Moua lived for a year in a refugee camp in Thailand. The Hmong fighters had been promised that if the war went sour, they'd be repatriated to the U.S. Like so many things about that time, that promise had a sell-by date. Only a few thousand Hmong were repatriated. The rest stayed in the camps, and life in the camps was nightmarish, in part because the Thai government didn't want the Hmong there, but also because some Hmong leaders involved themselves in the drug trade. Fortunately, charitable organizations, especially church groups, stepped in and sponsored the movement of thousands of other Hmong to the U.S.

A church group placed Moua in Rhode Island, and then he moved to Massachusetts, where he worked factory jobs and where Charly was born. Moua stayed there until he heard from his uncle that Tyson was offering land and farms for the Hmong to work in Arkansas. The Hmong were farmers, and chickens had a special place in their culture dating back through the millennia. (An ancient Hmong legend credits a rooster with having saved the world.) Moua moved his family to Magazine six years ago and set up his chicken houses. His sons enrolled in school, and they began to play football, the way other Hmong children had before them.

What Jones and Powell were seeing in Magazine was the impact of the second wave of Hmong immigrants to Arkansas. The first had come in the early '80s, when nearly 300 Hmong were resettled in and around Fort Smith. Most of them found low-paying manufacturing jobs, including work in chicken-processing plants. They were vehemently opposed to the concept of welfare; according to a 1984 report sponsored by the U.S. Office of Refugee Resettlement, the Hmong phrase for welfare was "no arms, no legs." Consequently, when word got around Hmong communities in the U.S. in 2004 that Tyson was offering them the opportunity to run their own poultry farms in Arkansas, many jumped at the chance to live their own lives on their own land in a place where many of them already had relatives living for more than 20 years.

§ §

- _What to work on_
(a) In the Hmong resettlement text, condense the paragraph beginning "A church group placed Moua" into a short bulleted list that keeps its main facts.
(b) List every U.S. state named in the Hmong resettlement text.
The lines that follow have no connection to the text.

- _Source material_
§ §

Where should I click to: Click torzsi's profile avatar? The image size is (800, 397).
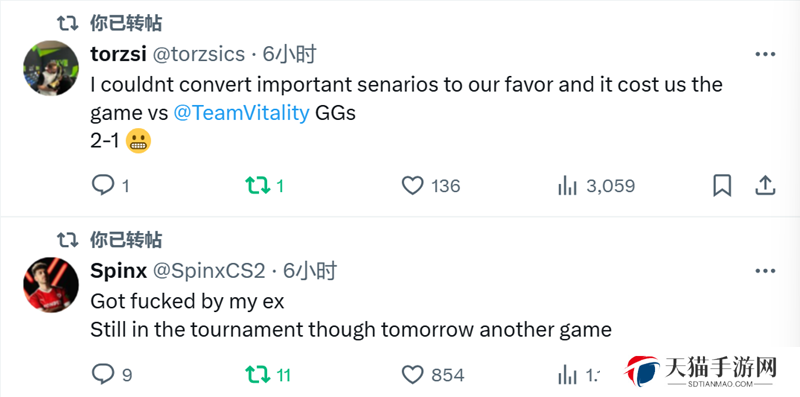51,68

§ §

- _Expected outputs_
(a)
- A church group placed Moua in Rhode Island; he later moved to Massachusetts, worked in factories, and Charly was born there.
- His uncle told him Tyson was offering land and farms in Arkansas for the Hmong to work.
- The Hmong were farmers, and chickens have held a special place in their culture for millennia; a legend credits a rooster with saving the world.
- Six years ago Moua moved his family to Magazine and set up chicken houses.
- His sons enrolled in school and began playing football, as other Hmong children had.

(b)
- Rhode Island
- Massachusetts
- Arkansas